Submitted on Dec 5, 2015

OK, so you've integrated your Drupal install with Salesforce and are able to pull data from Salesforce into Drupal. Everything's working perfectly, right? Well, if you're like me, then probably not. I noticed right away that I was running into and issue where Drupal was not updating records from Salesforce. In this tutorial, we're going to troubleshoot the issue and implement a solution using by checking the salesforce_pull SystemQueue.

Check The salesforce_pull SystemQueue

​Most likely the problem is that you have a huge queue that can't complete during a normal cron run. What's happening is that the data is being pulled from Salesforce into Drupal, but it's not actually being processed. It's just sitting in a queue that can't complete.

​Using drush

The first thing you need to do when Salesforce is not updating records in Drupal is to check the SystemQueue. Run the following drush command to check the SystemQueue, specifically looking for salesforce_pull.

drush queue-list

Once you run the above command, look for the following output:

salesforce_pull             1234   SystemQueue

​If you get "0" for saleforce_pull, that means everything is up to date. If this is the case, and you're positive that records are not updating, make sure you've integrated your Drupal install with Salesforce and are able to pull data from Salesforce into Drupal.

Finally, if you're confident you're integrated with Salesforce, you might want to delete the salesforce_pull_last_sync variable and run cron. Run the following command to delete the salesforce_pull_last_sync variable.

drush vdel salesforce​

You will see an output similar to below. Enter the number that corresponds with the "salesforce_pull_last_sync" variable you wish to delete. If you're mapping more than one Salesforce Object, there will be more than one "salesforce_pull_last_sync" variable.
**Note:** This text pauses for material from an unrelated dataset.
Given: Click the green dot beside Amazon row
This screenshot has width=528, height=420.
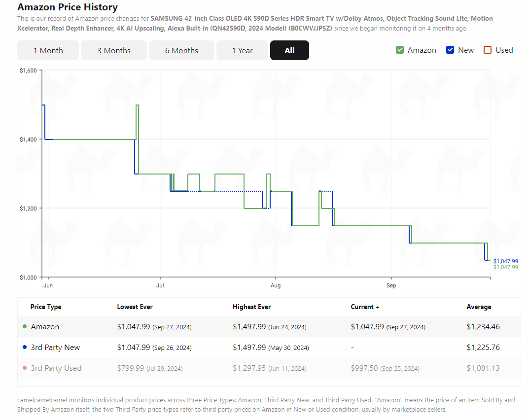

Enter a number to choose which variable to delete.
 [0]  :  Cancel                            
 [1]  :  salesforce_consumer_key           
 [2]  :  salesforce_consumer_secret        
 [3]  :  salesforce_endpoint               
 [4]  :  salesforce_identity               
 [5]  :  salesforce_instance_url           
 [6]  :  salesforce_pull_last_sync_Contact 
 [7]  :  salesforce_refresh_token

Finally, run cron.

Using Queue UI

If you don't have drush installed on you're server, the above steps won't be much help. Luckily there's the Queue UI module, which allows you to check the status of SystemQueues as well as run cron or batch process them.

  1. Install and enable the Queue UI module.
  2. Navigate to admin/config/system/queue-ui
  3. Select salesforce_pull
  4. Click Batch process

However, even if you hit Batch process you still might not be able to process the whole queue because of a 504 Gateway Timeout.
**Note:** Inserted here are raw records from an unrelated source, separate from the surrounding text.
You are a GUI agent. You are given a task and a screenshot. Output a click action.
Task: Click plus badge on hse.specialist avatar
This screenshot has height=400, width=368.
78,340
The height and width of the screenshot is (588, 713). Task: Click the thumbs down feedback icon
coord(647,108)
504 Gateway Timeout Solution

For me, the main reason I was getting a huge queue that could never process was because I was running into timeouts. Depending on your server configuration, there are several ways to fix this. In my case, I needed to update my /etc/nginx/nginx.conf file and add the following line:

proxy_read_timeout 3600;

I also adjusted the following setting in my php.ini file.

max_input_time=3600
max_execution_time=3600

Once I increase these values to 3600 (3,600 seconds equals 1 hour), I was able to run through my salesforce_pull SystemQueue.